Your credit card payment of $150 is due March 1. You pay on March 18. The bank charges a $39 late fee. If it's 30+ days late, it gets reported to credit bureaus and your 760 score drops to 670.

NSF Fee — Non-Sufficient Funds Fee

A fee your bank charges when a payment bounces because there isn't enough money in your account. Also called a 'bounced check fee' or 'returned payment fee.'

Why it matters

NSF fees hit you twice — your bank charges you AND the company you were trying to pay may charge their own returned payment fee. That's $50-70 for one missed payment.

Example

Your auto-pay tries to pull $350 for rent, but you only have $280 in checking. Your bank charges $35 NSF fee. Your landlord charges $25 returned payment fee. Total damage: $60 in fees.

Legal Terms

Usury — Usury (Illegal Interest)

The practice of charging interest rates higher than what the law allows. Usury laws set state-specific caps on how much lenders can charge.

Why it matters

If a lender charges usurious rates, the loan may be void, penalties can be reduced, or you may be entitled to damages. Know your state's limits.

Example

Your state caps consumer loans at 24% APR. An online lender charges you 36%. That loan may be unenforceable, and you might only need to repay the principal — no interest or fees.

Credit Cards

Cash Advance — Credit Card Cash Advance

Using your credit card to get cash from an ATM or bank.

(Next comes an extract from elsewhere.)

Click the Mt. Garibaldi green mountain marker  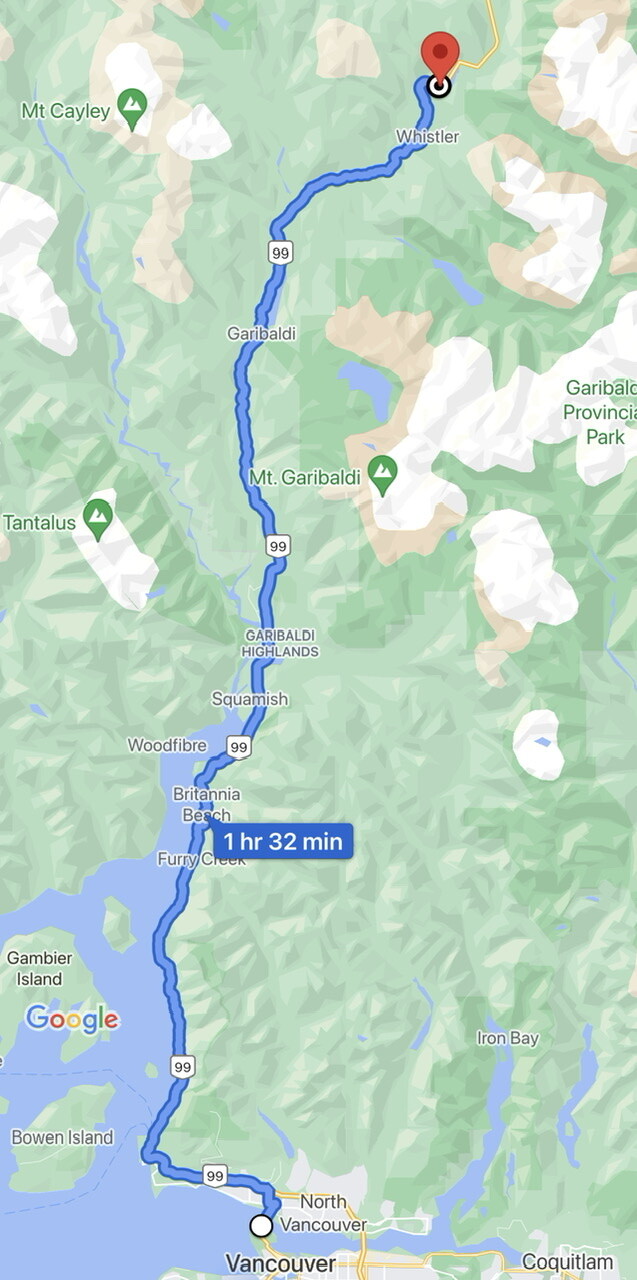click(382, 473)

It's one of the most expensive ways to borrow — higher interest rate, immediate interest accrual (no grace period), and an upfront fee.

Why it matters

Cash advances are a debt trap: 25-30% APR with no grace period plus a 3-5% fee. Interest starts the second you withdraw, not at the end of the billing cycle.

Example

You take a $500 cash advance. Fee: $25 (5%). Interest: 28% APR starting immediately. After 30 days, you owe $536.67. After 6 months of minimum payments, you've paid $85 in interest on $500.